··· INFORMATION PROVIDED ···

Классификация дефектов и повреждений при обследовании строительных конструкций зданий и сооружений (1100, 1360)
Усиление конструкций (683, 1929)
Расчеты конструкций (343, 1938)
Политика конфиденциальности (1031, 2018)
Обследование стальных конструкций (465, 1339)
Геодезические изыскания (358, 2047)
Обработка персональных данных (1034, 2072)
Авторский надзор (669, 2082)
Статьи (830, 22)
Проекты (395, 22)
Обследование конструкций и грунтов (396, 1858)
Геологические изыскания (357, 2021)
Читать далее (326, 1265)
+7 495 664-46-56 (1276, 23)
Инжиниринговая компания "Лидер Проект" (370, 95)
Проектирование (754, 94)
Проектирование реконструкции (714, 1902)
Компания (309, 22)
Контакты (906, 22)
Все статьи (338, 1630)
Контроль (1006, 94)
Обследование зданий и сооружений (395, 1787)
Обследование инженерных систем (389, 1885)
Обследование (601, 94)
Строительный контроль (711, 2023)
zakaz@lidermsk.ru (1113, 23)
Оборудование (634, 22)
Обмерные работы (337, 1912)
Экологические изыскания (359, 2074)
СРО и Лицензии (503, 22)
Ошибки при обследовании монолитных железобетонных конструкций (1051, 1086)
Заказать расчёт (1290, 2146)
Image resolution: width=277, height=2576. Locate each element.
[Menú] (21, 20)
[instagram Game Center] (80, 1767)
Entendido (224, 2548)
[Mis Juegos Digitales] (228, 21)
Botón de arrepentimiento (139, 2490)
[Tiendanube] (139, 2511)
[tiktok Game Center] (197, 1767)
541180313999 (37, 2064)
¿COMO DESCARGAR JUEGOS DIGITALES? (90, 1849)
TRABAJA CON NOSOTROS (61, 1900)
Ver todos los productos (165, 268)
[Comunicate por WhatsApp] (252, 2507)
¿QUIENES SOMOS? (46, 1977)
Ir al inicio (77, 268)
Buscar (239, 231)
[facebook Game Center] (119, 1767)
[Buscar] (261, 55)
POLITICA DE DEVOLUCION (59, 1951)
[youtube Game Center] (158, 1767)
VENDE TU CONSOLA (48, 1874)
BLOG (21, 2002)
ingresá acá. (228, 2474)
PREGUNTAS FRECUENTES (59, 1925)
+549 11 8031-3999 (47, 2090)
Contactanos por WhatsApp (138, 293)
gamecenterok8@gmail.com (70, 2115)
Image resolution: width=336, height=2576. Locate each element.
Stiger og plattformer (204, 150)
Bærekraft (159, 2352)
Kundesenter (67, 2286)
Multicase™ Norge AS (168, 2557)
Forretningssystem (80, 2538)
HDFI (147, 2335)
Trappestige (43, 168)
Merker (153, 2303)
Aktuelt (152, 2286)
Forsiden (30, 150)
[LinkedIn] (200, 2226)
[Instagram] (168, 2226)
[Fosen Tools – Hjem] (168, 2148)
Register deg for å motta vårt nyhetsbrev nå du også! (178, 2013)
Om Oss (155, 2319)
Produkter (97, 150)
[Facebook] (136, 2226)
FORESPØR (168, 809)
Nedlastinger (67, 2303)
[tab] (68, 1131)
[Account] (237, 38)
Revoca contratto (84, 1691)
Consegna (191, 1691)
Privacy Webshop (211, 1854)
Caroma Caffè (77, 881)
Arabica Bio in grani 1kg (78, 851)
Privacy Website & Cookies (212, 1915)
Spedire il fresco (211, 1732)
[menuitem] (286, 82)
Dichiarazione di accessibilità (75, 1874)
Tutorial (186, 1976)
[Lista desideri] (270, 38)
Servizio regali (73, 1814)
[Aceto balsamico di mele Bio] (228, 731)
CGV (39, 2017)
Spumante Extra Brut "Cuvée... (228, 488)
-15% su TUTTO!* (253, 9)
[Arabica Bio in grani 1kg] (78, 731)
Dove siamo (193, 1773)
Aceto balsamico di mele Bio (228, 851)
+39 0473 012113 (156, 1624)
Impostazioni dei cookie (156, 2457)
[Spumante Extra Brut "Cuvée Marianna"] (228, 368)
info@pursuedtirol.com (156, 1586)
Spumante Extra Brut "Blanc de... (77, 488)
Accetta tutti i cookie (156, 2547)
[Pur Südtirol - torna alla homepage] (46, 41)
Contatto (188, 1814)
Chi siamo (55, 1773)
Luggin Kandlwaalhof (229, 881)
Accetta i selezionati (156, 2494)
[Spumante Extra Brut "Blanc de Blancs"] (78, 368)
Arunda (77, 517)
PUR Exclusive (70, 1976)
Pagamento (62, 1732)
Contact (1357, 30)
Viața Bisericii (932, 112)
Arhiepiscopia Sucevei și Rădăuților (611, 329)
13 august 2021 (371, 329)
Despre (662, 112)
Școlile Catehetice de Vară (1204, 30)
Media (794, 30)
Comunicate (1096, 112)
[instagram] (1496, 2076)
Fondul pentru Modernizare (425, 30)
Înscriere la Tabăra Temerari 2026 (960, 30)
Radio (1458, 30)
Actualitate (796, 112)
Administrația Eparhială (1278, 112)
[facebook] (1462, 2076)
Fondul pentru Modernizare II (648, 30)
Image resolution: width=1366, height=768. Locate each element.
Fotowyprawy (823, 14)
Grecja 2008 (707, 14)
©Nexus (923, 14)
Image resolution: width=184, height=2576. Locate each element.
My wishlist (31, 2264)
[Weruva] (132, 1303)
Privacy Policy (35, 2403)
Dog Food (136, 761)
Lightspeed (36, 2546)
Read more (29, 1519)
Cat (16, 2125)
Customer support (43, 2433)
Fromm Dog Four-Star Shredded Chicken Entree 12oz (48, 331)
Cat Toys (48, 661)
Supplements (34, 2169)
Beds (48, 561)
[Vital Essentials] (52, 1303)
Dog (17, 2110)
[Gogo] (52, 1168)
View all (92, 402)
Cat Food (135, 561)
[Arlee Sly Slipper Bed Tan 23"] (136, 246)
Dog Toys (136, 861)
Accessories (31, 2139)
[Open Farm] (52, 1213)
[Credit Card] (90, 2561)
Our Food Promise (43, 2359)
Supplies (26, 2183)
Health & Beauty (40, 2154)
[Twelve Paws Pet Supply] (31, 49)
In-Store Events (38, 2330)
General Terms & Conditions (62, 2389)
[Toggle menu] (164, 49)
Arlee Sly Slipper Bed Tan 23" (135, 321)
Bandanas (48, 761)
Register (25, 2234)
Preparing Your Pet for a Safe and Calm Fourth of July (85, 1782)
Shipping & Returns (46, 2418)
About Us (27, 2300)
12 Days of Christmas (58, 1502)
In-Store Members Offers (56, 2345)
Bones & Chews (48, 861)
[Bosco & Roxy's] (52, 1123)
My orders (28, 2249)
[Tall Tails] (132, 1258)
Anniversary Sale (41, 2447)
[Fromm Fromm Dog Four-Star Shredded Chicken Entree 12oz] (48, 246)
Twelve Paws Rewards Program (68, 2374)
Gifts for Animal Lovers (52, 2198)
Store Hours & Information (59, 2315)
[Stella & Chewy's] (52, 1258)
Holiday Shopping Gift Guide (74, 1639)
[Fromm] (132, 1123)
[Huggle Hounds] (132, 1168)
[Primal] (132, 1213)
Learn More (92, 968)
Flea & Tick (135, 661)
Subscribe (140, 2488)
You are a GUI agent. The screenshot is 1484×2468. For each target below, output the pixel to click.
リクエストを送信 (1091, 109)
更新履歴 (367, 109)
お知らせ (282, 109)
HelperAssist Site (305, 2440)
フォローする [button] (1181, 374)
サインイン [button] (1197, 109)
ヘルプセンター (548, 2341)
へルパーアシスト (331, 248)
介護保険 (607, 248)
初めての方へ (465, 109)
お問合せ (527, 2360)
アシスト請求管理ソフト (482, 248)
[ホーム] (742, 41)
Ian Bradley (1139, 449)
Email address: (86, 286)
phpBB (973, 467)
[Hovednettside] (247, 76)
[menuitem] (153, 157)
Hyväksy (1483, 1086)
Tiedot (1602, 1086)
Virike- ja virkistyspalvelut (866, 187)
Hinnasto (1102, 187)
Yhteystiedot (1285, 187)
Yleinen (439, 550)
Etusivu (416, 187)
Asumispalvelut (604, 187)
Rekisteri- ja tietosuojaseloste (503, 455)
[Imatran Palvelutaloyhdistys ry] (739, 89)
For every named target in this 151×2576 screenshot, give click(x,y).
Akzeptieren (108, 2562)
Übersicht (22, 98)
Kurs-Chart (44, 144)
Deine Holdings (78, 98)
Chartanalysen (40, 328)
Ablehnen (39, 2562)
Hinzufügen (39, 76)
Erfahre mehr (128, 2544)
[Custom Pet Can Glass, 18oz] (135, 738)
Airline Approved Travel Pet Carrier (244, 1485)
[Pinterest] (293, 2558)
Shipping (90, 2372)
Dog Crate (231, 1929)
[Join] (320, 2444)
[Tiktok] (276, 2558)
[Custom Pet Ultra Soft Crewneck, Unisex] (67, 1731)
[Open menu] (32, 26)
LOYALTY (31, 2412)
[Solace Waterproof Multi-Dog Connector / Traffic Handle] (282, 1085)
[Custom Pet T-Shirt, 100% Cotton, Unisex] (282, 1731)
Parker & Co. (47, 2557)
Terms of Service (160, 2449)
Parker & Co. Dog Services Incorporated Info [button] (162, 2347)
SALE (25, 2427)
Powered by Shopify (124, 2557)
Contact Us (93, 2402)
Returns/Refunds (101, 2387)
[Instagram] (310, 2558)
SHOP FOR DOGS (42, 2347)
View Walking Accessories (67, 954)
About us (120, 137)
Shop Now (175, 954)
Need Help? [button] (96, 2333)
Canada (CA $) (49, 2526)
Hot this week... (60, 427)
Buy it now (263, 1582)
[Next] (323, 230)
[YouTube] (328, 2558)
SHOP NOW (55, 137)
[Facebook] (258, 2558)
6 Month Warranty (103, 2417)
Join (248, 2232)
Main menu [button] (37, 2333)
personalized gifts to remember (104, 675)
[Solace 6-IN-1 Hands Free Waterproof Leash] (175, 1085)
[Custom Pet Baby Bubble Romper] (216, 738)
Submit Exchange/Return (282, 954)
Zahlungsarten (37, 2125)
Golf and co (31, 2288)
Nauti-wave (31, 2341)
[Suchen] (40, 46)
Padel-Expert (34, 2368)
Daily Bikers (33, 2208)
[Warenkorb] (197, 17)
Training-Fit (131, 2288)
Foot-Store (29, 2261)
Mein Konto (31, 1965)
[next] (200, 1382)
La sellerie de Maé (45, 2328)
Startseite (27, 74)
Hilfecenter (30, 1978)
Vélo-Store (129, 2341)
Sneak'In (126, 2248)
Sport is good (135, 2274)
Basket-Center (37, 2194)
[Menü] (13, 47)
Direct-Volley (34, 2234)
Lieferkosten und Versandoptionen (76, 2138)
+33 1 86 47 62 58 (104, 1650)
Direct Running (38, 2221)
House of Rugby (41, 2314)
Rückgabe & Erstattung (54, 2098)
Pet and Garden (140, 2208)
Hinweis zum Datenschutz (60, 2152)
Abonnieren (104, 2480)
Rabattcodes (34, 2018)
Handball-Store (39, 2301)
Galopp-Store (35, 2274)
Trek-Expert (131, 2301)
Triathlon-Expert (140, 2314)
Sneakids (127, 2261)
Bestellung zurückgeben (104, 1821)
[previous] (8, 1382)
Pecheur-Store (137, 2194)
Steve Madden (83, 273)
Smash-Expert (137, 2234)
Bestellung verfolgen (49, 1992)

···

**DIRECTIONS FOR THIS TASK**
Using the data above, print exactly the lines from the line that contains "Forretningssystem (80, 2538)" through the line that contains "Privacy Policy (35, 2403)", with both included.

**ANSWER SECTION**
Forretningssystem (80, 2538)
HDFI (147, 2335)
Trappestige (43, 168)
Merker (153, 2303)
Aktuelt (152, 2286)
Forsiden (30, 150)
[LinkedIn] (200, 2226)
[Instagram] (168, 2226)
[Fosen Tools – Hjem] (168, 2148)
Register deg for å motta vårt nyhetsbrev nå du også! (178, 2013)
Om Oss (155, 2319)
Produkter (97, 150)
[Facebook] (136, 2226)
FORESPØR (168, 809)
Nedlastinger (67, 2303)
[tab] (68, 1131)
[Account] (237, 38)
Revoca contratto (84, 1691)
Consegna (191, 1691)
Privacy Webshop (211, 1854)
Caroma Caffè (77, 881)
Arabica Bio in grani 1kg (78, 851)
Privacy Website & Cookies (212, 1915)
Spedire il fresco (211, 1732)
[menuitem] (286, 82)
Dichiarazione di accessibilità (75, 1874)
Tutorial (186, 1976)
[Lista desideri] (270, 38)
Servizio regali (73, 1814)
[Aceto balsamico di mele Bio] (228, 731)
CGV (39, 2017)
Spumante Extra Brut "Cuvée... (228, 488)
-15% su TUTTO!* (253, 9)
[Arabica Bio in grani 1kg] (78, 731)
Dove siamo (193, 1773)
Aceto balsamico di mele Bio (228, 851)
+39 0473 012113 (156, 1624)
Impostazioni dei cookie (156, 2457)
[Spumante Extra Brut "Cuvée Marianna"] (228, 368)
info@pursuedtirol.com (156, 1586)
Spumante Extra Brut "Blanc de... (77, 488)
Accetta tutti i cookie (156, 2547)
[Pur Südtirol - torna alla homepage] (46, 41)
Contatto (188, 1814)
Chi siamo (55, 1773)
Luggin Kandlwaalhof (229, 881)
Accetta i selezionati (156, 2494)
[Spumante Extra Brut "Blanc de Blancs"] (78, 368)
Arunda (77, 517)
PUR Exclusive (70, 1976)
Pagamento (62, 1732)
Contact (1357, 30)
Viața Bisericii (932, 112)
Arhiepiscopia Sucevei și Rădăuților (611, 329)
13 august 2021 (371, 329)
Despre (662, 112)
Școlile Catehetice de Vară (1204, 30)
Media (794, 30)
Comunicate (1096, 112)
[instagram] (1496, 2076)
Fondul pentru Modernizare (425, 30)
Înscriere la Tabăra Temerari 2026 (960, 30)
Radio (1458, 30)
Actualitate (796, 112)
Administrația Eparhială (1278, 112)
[facebook] (1462, 2076)
Fondul pentru Modernizare II (648, 30)
Image resolution: width=1366, height=768. Locate each element.
Fotowyprawy (823, 14)
Grecja 2008 (707, 14)
©Nexus (923, 14)
Image resolution: width=184, height=2576. Locate each element.
My wishlist (31, 2264)
[Weruva] (132, 1303)
Privacy Policy (35, 2403)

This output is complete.